Pros
I was with NY Life for just over four years. Quality Council Agent my second year, Executive my Third and was prorata for Executive again this year. It's a great career for those looking for a change and who like to help people. Fabulous training program designed to help you enter into a sales career. You set your schedule. You get to help people. Great career agent model.
Cons
Too much training. My first 3 years I averaged 15.7hours/week in mandatory training sessions that occurred 3/week. Including drive time I spent 22.7hrs/week in red time. This amounted to an uncompensated part-time job. Upper management lacks oversight/control over Managing Partners Training strategies and implementation of training programs. No email CRM system is available for use (without a ton of red tape). In today's age of content marketing it's mind-boggling that a partnership with an e-system like MailChimp, SalesForce doesn't exist. Drive sales, but don't give your agents the technological/marketing tools to cost-effectively and time-efficiently market their brand. NY Life misses the mark when integrating/aligning brand marketing at the Agent/RR level.

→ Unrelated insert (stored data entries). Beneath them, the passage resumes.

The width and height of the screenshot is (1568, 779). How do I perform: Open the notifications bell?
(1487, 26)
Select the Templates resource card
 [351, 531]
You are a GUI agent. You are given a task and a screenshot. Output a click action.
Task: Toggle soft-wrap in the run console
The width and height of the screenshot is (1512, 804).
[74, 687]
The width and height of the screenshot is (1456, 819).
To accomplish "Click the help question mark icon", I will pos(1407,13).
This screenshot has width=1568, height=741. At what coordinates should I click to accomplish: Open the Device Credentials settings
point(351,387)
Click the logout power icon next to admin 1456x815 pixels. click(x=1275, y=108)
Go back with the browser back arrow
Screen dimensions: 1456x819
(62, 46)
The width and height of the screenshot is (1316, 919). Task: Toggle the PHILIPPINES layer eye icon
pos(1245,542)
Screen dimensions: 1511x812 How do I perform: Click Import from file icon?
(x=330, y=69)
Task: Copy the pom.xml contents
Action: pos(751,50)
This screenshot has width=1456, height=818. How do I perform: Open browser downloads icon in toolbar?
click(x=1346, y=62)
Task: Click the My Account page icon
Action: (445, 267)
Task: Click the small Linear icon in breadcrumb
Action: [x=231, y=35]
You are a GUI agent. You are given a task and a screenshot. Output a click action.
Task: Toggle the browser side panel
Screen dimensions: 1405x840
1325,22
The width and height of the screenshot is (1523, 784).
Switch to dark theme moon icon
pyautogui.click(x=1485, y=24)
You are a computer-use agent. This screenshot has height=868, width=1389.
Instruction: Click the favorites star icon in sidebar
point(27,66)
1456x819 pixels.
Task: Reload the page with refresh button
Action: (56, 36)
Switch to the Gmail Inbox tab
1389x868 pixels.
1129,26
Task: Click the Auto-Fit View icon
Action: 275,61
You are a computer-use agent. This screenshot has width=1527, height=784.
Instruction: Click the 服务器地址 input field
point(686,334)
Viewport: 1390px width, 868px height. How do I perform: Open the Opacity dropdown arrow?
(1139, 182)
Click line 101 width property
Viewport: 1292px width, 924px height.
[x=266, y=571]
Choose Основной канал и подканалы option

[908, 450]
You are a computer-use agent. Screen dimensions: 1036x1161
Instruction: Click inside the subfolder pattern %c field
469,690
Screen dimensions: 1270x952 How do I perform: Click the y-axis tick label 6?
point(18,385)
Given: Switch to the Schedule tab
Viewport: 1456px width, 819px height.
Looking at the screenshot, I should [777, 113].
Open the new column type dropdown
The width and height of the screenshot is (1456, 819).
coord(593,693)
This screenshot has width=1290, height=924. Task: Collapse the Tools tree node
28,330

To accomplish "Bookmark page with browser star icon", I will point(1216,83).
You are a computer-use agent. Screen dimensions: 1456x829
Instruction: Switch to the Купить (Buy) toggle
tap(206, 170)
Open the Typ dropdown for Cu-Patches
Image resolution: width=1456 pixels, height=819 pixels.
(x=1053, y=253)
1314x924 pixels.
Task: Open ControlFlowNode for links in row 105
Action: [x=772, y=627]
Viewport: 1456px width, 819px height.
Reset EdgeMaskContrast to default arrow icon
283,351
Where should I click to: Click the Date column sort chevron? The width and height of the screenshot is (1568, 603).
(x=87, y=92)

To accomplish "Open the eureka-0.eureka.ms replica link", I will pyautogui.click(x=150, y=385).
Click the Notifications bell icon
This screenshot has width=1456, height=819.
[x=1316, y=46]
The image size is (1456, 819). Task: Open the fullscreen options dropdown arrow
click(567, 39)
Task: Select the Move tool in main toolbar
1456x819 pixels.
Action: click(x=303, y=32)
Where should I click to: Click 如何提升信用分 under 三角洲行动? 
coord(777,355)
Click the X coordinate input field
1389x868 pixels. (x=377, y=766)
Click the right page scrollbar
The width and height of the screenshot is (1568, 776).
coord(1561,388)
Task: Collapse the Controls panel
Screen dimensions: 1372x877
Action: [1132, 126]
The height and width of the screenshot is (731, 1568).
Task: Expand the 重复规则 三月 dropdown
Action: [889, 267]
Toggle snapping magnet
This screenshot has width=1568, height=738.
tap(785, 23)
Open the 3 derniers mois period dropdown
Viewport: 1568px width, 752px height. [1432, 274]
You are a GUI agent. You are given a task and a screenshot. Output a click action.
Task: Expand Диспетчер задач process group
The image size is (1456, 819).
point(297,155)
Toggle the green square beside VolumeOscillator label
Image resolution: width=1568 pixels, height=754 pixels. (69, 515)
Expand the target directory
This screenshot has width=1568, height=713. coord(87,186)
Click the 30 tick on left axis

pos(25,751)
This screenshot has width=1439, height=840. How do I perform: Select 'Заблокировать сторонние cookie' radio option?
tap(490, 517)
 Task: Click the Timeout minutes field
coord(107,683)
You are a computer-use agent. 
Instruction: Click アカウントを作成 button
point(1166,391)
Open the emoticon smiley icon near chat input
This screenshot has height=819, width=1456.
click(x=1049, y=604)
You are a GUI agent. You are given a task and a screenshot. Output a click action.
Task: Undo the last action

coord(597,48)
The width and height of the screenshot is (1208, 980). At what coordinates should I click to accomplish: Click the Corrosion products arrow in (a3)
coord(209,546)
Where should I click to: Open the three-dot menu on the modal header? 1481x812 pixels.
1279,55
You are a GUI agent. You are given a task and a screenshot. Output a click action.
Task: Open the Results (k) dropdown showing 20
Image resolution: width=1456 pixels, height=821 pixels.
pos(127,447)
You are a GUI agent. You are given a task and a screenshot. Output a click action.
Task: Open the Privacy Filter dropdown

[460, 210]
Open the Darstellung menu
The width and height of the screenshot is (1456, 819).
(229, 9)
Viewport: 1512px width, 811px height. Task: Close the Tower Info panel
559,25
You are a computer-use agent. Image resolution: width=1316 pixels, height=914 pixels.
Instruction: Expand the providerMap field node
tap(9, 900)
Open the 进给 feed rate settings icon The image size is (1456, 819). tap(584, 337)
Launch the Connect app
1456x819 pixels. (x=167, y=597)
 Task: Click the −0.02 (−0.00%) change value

There's a huge disconnect and I'm still utterly baffled by the sheer number of things NY Life could be doing, could be providing its agents and hasn't - not even an inkling of a clue that these "no-brainer" systems are absolutely necessary in building a book of business. In fact it's what motivated me to apply for the Strategic Marketing position that I accepted. It's why I'm leaving NY Life. Confusing/unfair Underwriting practices. Lack of transparency. They push high annual Whole Life premiums and when you write those cases your commission is gutted. On a $70k annual premium I earned roughly 12% in commission. It was peanuts and certainly even 35% could've changed my life and greatly enhanced my business.